The rate on these loans is low as well, if interest is charged at all. When charged, it is often on a fixed basis, meaning the rate never changes. Better yet, many programs charge simple, rather than compound, so interest isn't charged on interest. Some even forgive part or all of the loan if the borrower remains in the house for a specified period.
Typically, seniors can only use deferred payment loans to make specific types of repairs or home improvements such as roofing and heating. But many will cover accessibility modifications such as ramps, rails and grab bars, and energy-efficiency improvements, including storm windows, insulation and weatherstripping.
These loans aren't available everywhere, and eligibility rules vary. Most are limited to homeowners with low or moderate incomes. And many place a limit on the home's value. Some have minimum-age or disability requirements.

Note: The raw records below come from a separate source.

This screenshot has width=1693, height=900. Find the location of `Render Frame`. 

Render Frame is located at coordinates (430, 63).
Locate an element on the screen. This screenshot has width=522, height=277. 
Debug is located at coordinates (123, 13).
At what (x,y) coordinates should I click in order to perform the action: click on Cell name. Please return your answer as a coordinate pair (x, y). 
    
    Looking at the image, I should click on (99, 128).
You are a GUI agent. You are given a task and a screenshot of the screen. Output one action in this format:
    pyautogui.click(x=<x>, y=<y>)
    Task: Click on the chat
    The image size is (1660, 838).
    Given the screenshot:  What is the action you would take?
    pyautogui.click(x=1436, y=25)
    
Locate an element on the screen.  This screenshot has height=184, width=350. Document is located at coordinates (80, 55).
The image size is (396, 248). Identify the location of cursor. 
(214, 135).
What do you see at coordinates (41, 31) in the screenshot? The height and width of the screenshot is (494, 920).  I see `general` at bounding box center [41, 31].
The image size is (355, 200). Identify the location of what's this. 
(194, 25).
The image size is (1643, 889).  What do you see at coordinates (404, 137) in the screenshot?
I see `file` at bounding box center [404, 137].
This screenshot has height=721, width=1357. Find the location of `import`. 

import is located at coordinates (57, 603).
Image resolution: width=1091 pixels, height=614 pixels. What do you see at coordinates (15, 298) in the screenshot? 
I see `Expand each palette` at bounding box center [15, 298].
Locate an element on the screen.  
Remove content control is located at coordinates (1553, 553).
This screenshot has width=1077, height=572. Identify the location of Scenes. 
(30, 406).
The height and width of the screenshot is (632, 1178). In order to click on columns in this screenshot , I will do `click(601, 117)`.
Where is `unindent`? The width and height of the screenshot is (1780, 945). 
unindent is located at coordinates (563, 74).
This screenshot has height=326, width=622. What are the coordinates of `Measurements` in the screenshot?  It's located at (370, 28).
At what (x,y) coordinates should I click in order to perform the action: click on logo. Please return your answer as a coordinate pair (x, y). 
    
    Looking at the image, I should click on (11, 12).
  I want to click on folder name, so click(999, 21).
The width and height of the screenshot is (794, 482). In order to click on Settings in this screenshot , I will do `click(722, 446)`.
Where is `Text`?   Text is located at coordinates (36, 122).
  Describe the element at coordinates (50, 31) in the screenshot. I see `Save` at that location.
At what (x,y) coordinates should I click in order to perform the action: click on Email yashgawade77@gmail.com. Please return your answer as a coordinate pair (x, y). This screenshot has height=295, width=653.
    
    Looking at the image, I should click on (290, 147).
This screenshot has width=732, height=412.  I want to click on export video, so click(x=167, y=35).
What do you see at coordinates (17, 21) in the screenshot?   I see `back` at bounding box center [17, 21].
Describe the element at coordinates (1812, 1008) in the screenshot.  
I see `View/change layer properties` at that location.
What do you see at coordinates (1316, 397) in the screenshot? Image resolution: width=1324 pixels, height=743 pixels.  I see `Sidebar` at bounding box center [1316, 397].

Deferred payment loans go by many different names, so they may be difficult to find. Contact your city or county housing department, area agency or county office on aging, or the nearest community action or community development agency. Also try your state housing finance agency.
Filed under Reverse Mortgage by Luke Ford

Comments on Reverse Mortgages & Other Bruises »
One nice thing about Reverse Mortgage is it behooves the lender to stay in business so that they can actually collect, say ten, fifteen, twenty years down the line.
Aren't reverse mortgages for people who say, "screw the heirs. I'm cashing out now."